GOAL OF THE EXERCISE: Could you reproduce, word for word, everything below from the line containing "Screenshot is 198x2576." down to the line containing "Your Privacy Choices (30, 2552)", with both of those lines included and no others?

[[ MATERIAL TO PROCESS open ]]

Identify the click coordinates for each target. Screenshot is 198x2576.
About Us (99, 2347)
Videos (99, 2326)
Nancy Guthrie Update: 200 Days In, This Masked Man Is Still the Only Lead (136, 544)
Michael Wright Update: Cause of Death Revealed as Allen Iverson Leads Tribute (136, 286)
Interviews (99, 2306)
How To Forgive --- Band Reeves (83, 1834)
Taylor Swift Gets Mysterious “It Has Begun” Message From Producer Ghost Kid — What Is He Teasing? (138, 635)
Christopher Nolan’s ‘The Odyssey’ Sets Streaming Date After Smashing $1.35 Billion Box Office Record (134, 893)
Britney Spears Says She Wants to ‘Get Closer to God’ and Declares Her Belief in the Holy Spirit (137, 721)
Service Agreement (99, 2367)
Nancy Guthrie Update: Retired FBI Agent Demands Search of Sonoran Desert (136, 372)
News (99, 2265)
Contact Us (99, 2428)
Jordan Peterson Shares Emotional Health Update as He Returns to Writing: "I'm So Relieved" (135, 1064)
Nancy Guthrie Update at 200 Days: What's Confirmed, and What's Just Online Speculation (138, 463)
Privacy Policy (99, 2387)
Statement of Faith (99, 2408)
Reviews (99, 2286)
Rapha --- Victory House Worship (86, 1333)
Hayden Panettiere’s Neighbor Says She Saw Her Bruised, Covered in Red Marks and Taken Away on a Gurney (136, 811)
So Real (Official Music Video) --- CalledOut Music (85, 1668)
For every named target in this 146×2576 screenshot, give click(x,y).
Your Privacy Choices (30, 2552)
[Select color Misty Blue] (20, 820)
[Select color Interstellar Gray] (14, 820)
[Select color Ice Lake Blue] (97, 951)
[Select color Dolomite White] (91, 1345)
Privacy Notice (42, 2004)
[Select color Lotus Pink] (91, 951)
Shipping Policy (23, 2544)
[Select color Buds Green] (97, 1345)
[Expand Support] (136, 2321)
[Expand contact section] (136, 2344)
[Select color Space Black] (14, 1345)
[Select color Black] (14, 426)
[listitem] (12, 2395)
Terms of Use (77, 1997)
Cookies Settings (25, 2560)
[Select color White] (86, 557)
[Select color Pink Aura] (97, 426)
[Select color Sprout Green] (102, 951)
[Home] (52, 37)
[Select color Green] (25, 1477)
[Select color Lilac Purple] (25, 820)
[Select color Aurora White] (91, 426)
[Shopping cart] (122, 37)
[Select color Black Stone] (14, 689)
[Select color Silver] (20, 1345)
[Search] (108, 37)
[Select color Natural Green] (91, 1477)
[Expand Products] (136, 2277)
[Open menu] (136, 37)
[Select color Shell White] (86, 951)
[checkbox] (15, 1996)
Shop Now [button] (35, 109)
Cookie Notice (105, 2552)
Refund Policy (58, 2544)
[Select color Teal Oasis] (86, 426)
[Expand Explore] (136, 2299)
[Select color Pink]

[[ MATERIAL TO PROCESS closed ]]
[[ MATERIAL TO PROCESS open ]]

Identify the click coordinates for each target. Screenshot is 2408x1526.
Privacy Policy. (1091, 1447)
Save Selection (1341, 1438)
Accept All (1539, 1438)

[[ MATERIAL TO PROCESS closed ]]
[[ MATERIAL TO PROCESS open ]]

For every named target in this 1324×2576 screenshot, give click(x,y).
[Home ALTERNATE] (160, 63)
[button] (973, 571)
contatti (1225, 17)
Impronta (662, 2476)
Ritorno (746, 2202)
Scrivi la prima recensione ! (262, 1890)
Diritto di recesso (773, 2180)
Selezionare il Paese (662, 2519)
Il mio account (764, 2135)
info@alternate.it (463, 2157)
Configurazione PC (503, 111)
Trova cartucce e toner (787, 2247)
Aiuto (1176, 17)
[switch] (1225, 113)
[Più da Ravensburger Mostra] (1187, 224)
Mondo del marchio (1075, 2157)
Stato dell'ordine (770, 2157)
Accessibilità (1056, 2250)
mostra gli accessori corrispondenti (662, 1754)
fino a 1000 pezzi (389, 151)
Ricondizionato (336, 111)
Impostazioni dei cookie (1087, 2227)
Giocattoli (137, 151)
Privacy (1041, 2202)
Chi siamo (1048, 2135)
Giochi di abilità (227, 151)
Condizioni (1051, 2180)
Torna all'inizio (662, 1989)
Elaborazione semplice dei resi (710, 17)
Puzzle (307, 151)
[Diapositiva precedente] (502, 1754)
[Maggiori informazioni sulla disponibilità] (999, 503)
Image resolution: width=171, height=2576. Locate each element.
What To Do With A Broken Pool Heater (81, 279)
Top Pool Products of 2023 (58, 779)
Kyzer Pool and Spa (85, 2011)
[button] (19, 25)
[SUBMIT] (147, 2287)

[[ MATERIAL TO PROCESS closed ]]

RESULT OF THIS EXERCISE:
Identify the click coordinates for each target. Screenshot is 198x2576.
About Us (99, 2347)
Videos (99, 2326)
Nancy Guthrie Update: 200 Days In, This Masked Man Is Still the Only Lead (136, 544)
Michael Wright Update: Cause of Death Revealed as Allen Iverson Leads Tribute (136, 286)
Interviews (99, 2306)
How To Forgive --- Band Reeves (83, 1834)
Taylor Swift Gets Mysterious “It Has Begun” Message From Producer Ghost Kid — What Is He Teasing? (138, 635)
Christopher Nolan’s ‘The Odyssey’ Sets Streaming Date After Smashing $1.35 Billion Box Office Record (134, 893)
Britney Spears Says She Wants to ‘Get Closer to God’ and Declares Her Belief in the Holy Spirit (137, 721)
Service Agreement (99, 2367)
Nancy Guthrie Update: Retired FBI Agent Demands Search of Sonoran Desert (136, 372)
News (99, 2265)
Contact Us (99, 2428)
Jordan Peterson Shares Emotional Health Update as He Returns to Writing: "I'm So Relieved" (135, 1064)
Nancy Guthrie Update at 200 Days: What's Confirmed, and What's Just Online Speculation (138, 463)
Privacy Policy (99, 2387)
Statement of Faith (99, 2408)
Reviews (99, 2286)
Rapha --- Victory House Worship (86, 1333)
Hayden Panettiere’s Neighbor Says She Saw Her Bruised, Covered in Red Marks and Taken Away on a Gurney (136, 811)
So Real (Official Music Video) --- CalledOut Music (85, 1668)
For every named target in this 146×2576 screenshot, give click(x,y).
Your Privacy Choices (30, 2552)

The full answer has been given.